### [Directions for this task]
Summarize the case header below in two sentences.

### [Source document]
U.S. v. Michaels

Decision Date06 March 1984
Docket NumberNo. 82-2496,82-2496
Citation726 F.2d 1307
Parties14 Fed. R. Evid. Serv. 1853 UNITED STATES of America, Appellee, v. James Anthony MICHAELS, III, Appellant.
CourtU.S. Court of Appeals — Eighth Circuit

Thomas E. Dittmeier, U.S. Atty., St. Louis, Mo., Frederick R. Buckles, Asst. U.S. Atty., St. Louis, Mo., for appellee.

London, Greenberg & Pleban, Norman S. London, Lawrence J. Fleming, St. Louis, Mo., for appellant.

Before BRIGHT, ARNOLD and FAGG, Circuit Judges.

FAGG, Circuit Judge.

### [Provided records]
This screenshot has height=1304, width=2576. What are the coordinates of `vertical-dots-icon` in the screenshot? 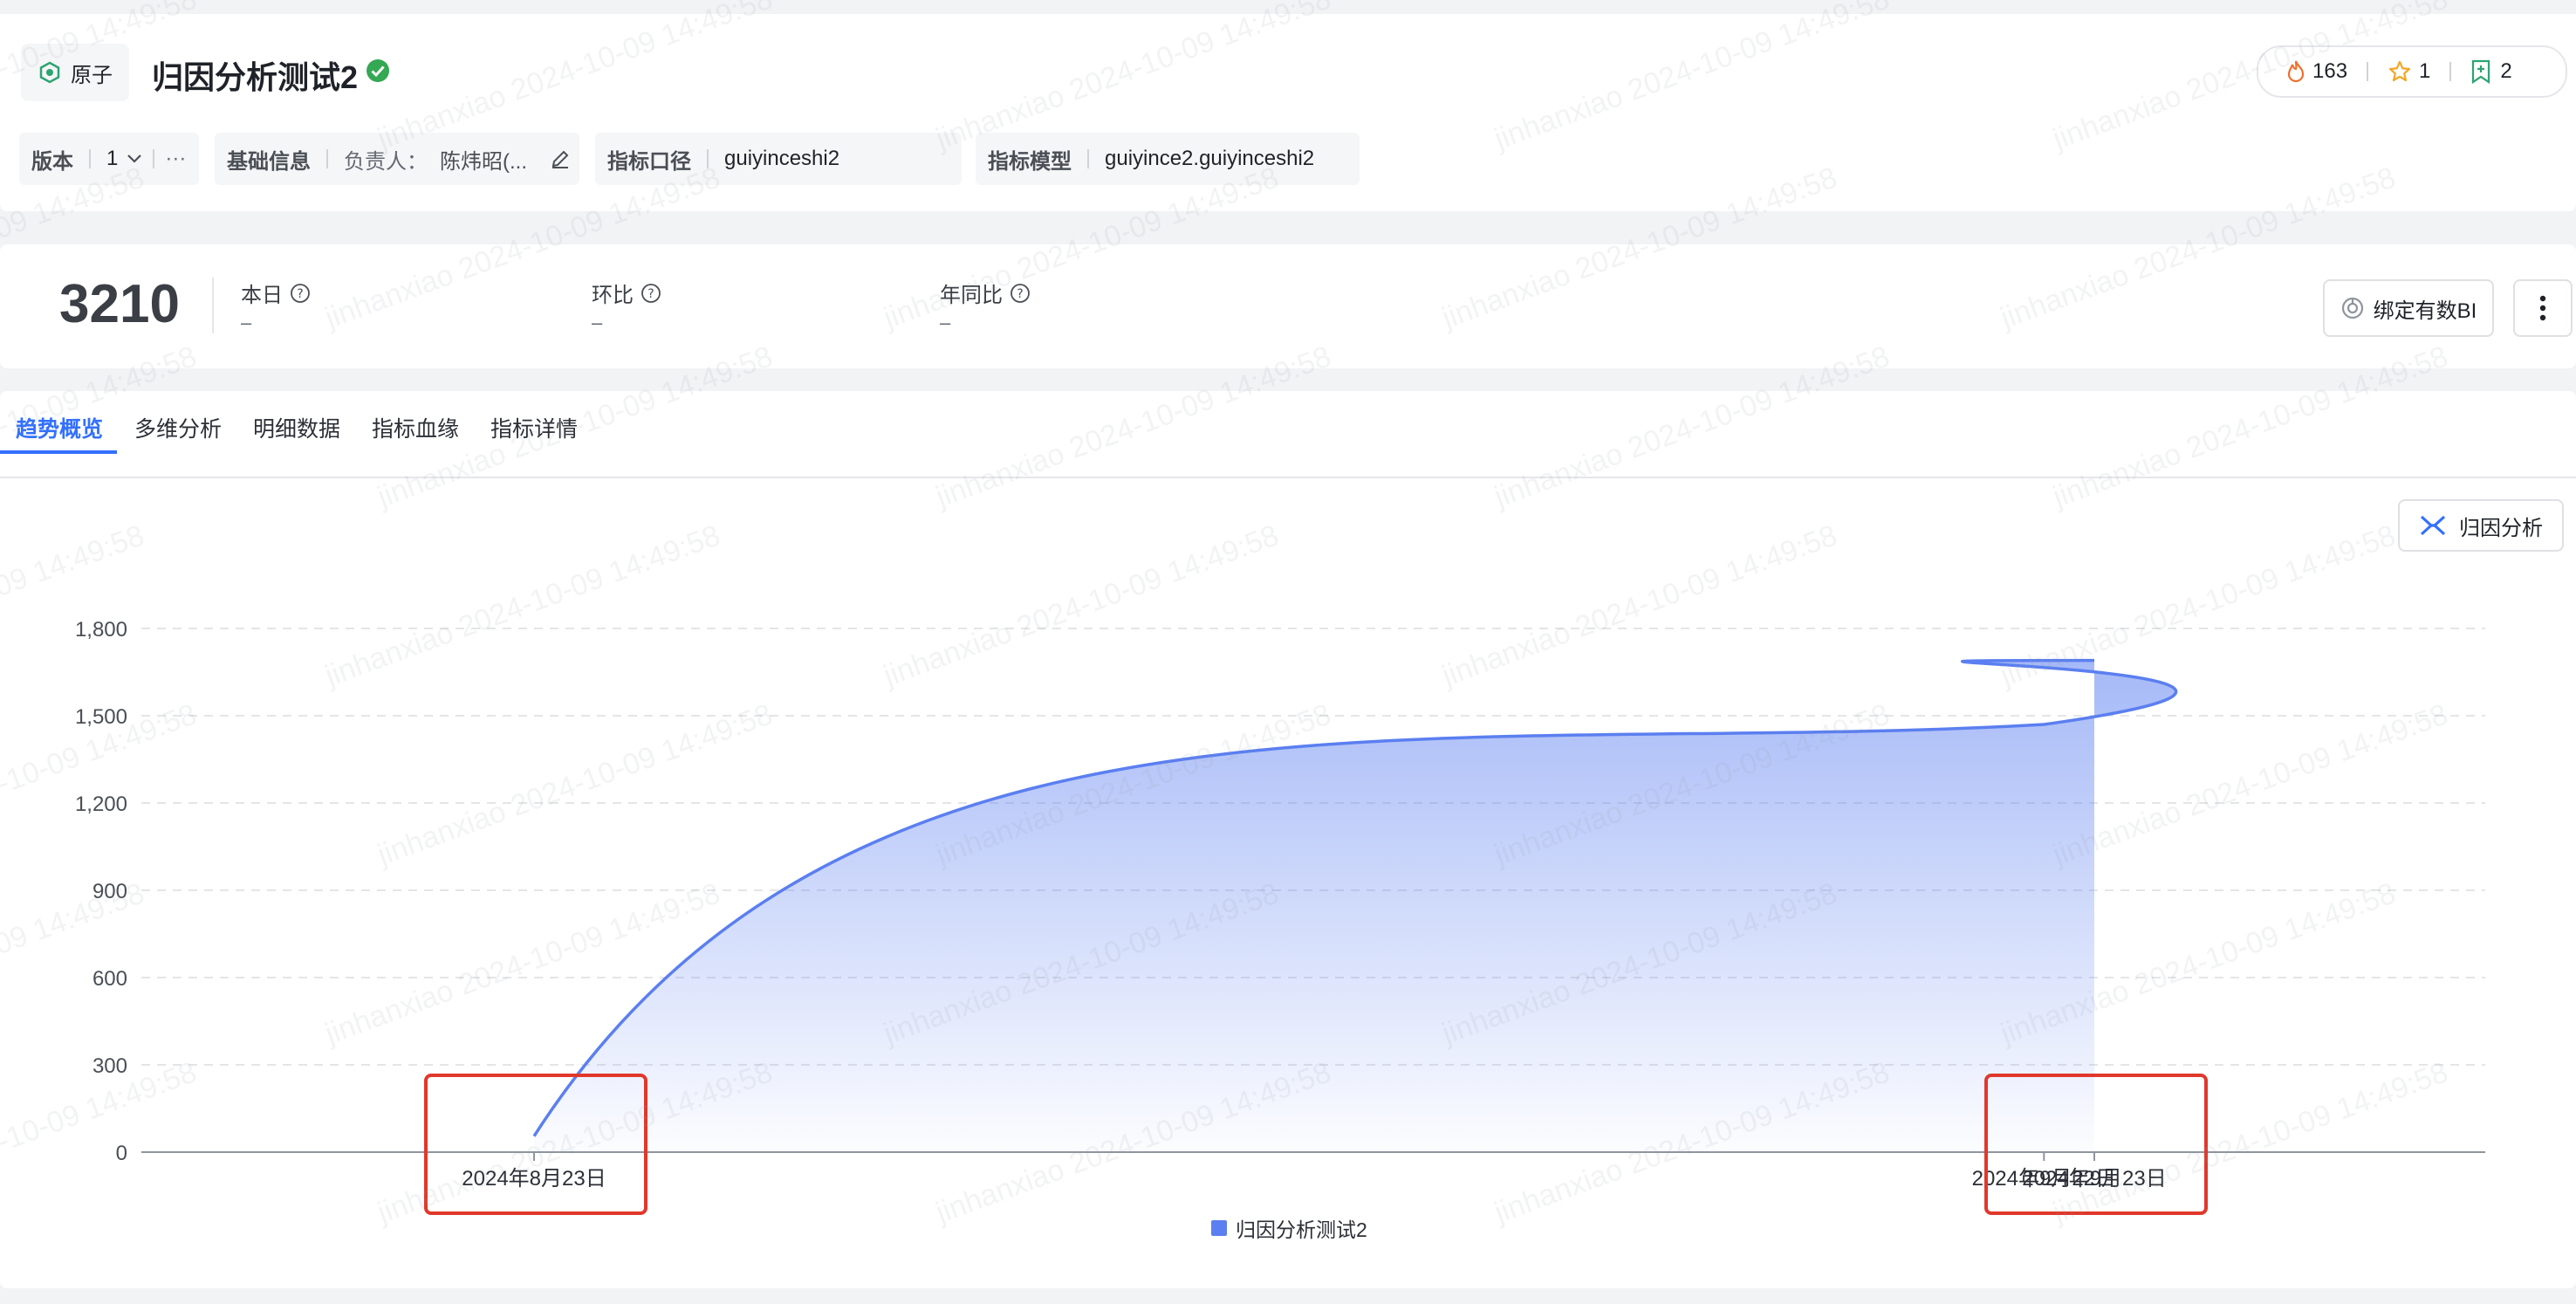 It's located at (2543, 308).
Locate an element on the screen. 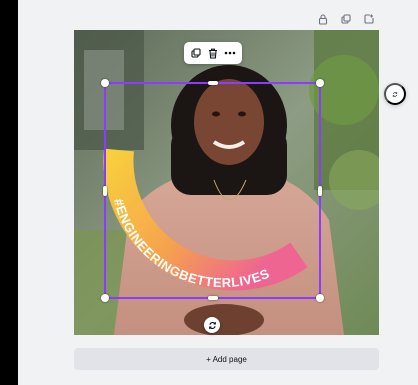 The width and height of the screenshot is (418, 385). add-page-button: + Add page is located at coordinates (226, 359).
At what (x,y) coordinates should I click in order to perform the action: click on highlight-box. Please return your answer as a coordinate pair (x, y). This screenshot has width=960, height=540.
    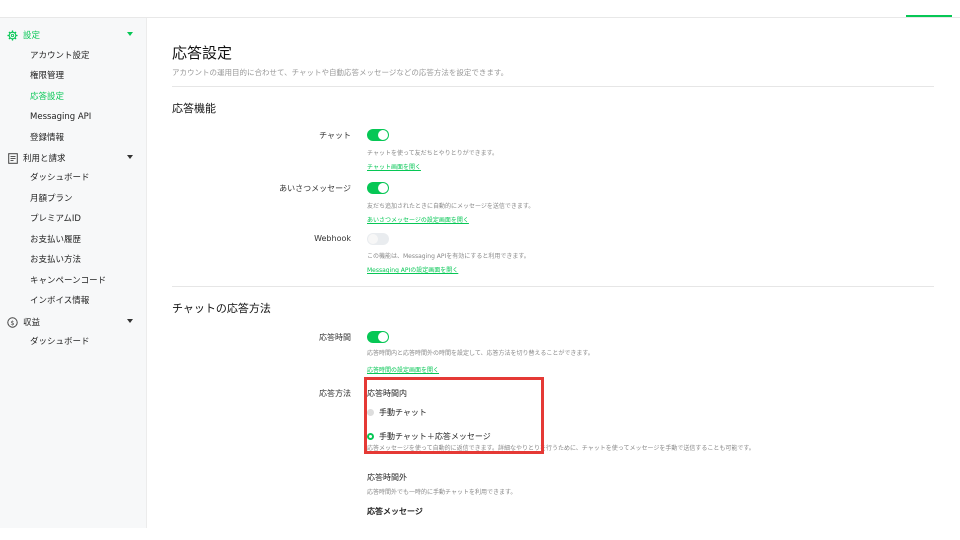
    Looking at the image, I should click on (454, 416).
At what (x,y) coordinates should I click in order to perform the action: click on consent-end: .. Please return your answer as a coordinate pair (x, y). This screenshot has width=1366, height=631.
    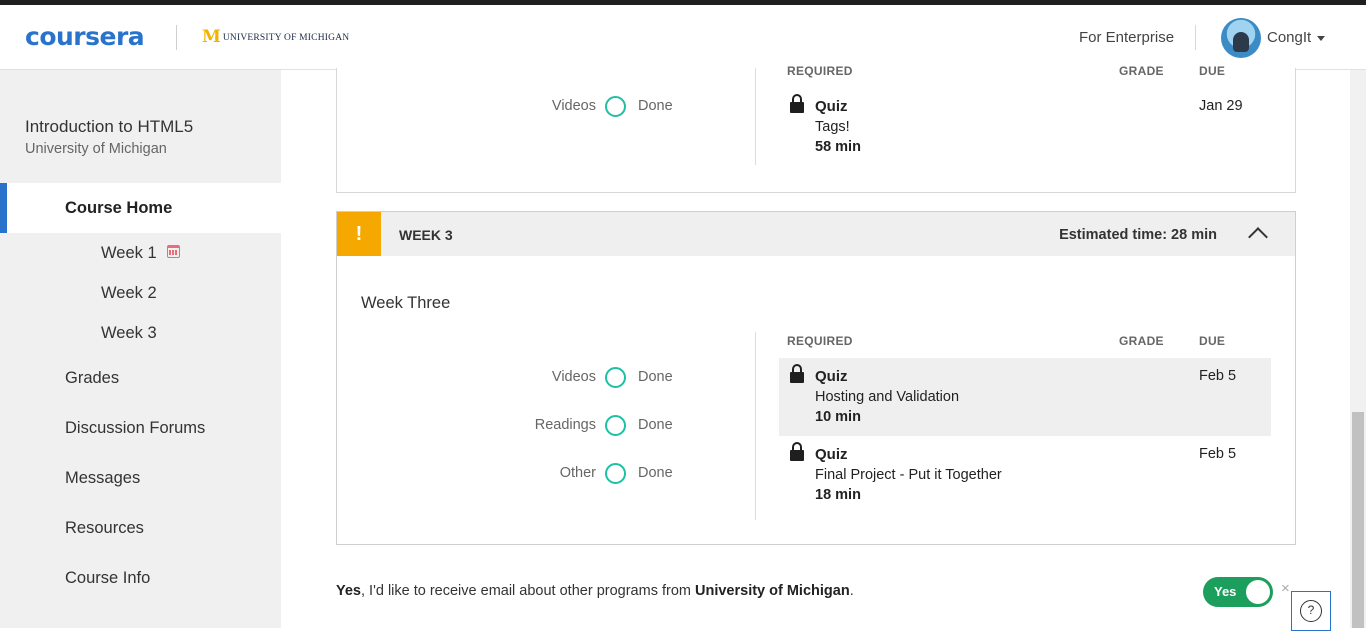
    Looking at the image, I should click on (852, 591).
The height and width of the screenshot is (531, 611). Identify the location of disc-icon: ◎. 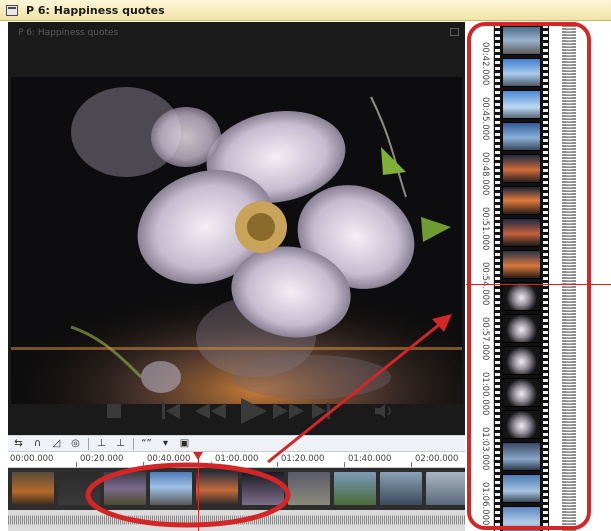
(76, 444).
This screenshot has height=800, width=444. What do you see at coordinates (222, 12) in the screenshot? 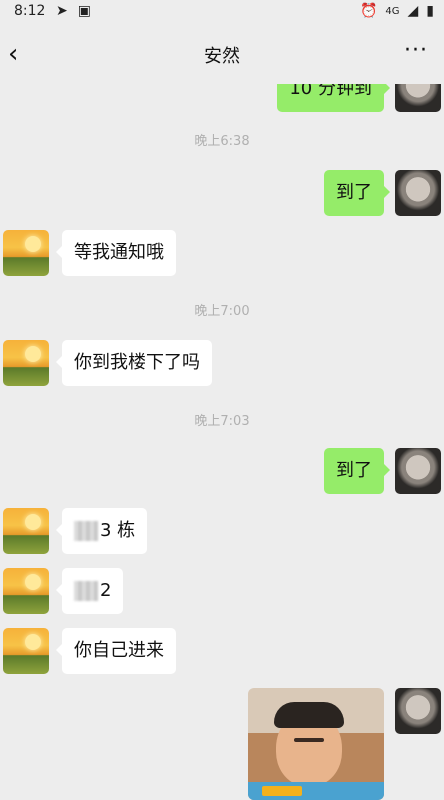
I see `status-bar: 8:12 ➤ ▣ ⏰ 4G ◢ ▮` at bounding box center [222, 12].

### [Problem solution]
United States v. Michaels (No. 82-2496, 726 F.2d 1307) was decided by the U.S. Court of Appeals for the Eighth Circuit on March 6, 1984. The United States was the appellee and James Anthony Michaels, III, the appellant; both sides were represented by St. Louis attorneys, and the case came before Circuit Judges Bright, Arnold and Fagg.